**Data provided:**
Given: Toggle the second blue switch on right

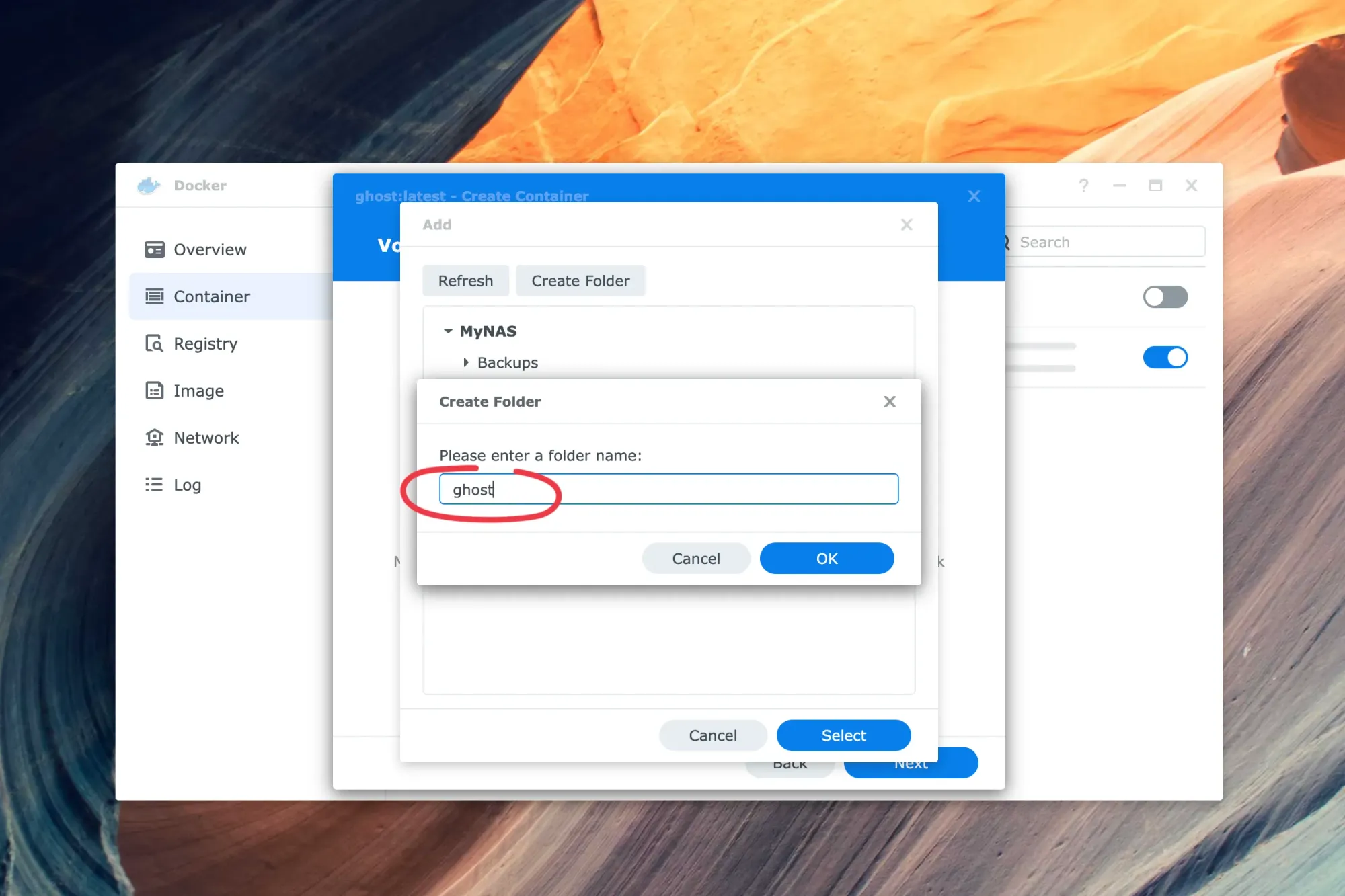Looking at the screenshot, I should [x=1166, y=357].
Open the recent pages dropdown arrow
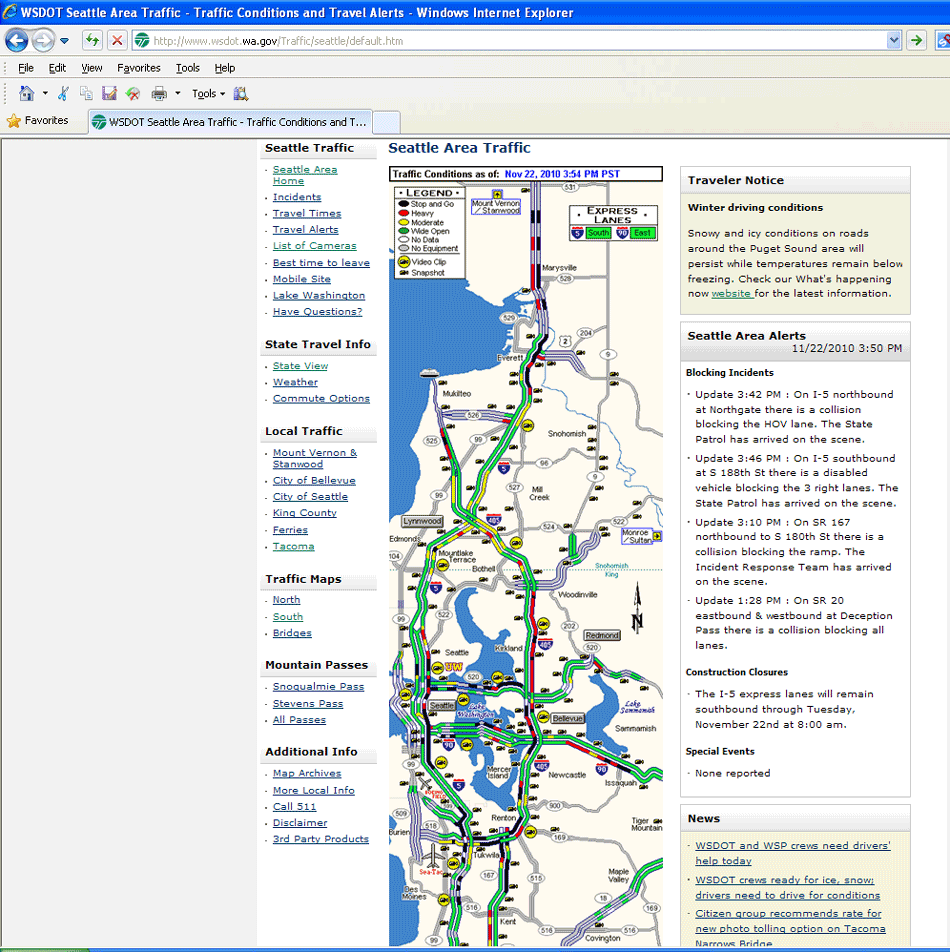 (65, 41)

--

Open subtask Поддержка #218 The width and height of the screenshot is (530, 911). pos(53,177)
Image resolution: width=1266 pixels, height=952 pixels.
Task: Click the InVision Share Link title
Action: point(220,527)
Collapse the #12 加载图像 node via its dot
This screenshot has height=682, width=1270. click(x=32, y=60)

---

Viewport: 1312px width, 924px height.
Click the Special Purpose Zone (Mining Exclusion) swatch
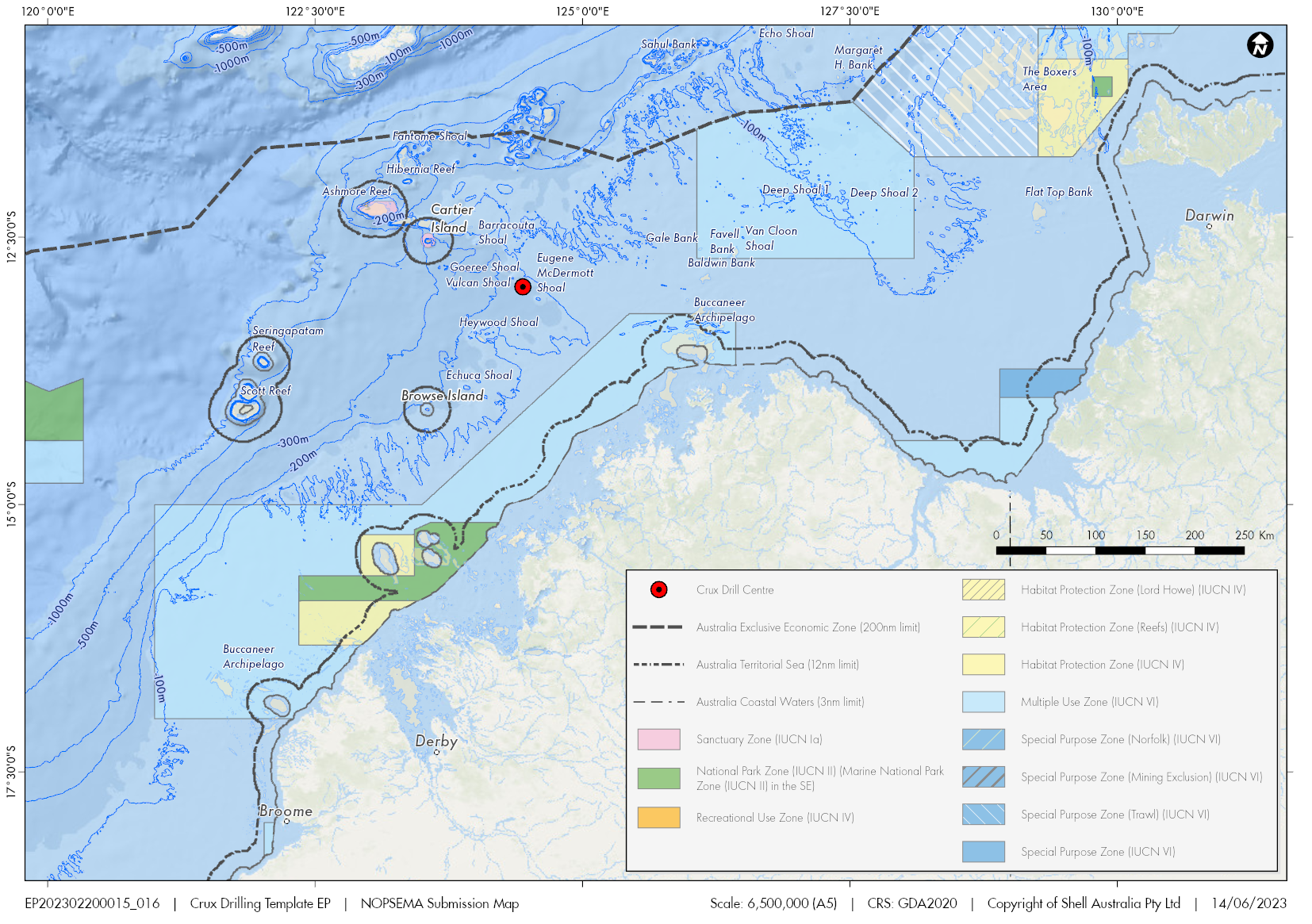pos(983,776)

**Work required:** Please list each line in the records above that contains the string "width".

**Answer below:**
Open subtask Поддержка #218 The width and height of the screenshot is (530, 911). pos(53,177)
Image resolution: width=1266 pixels, height=952 pixels.
This screenshot has height=682, width=1270. click(x=32, y=60)
Viewport: 1312px width, 924px height.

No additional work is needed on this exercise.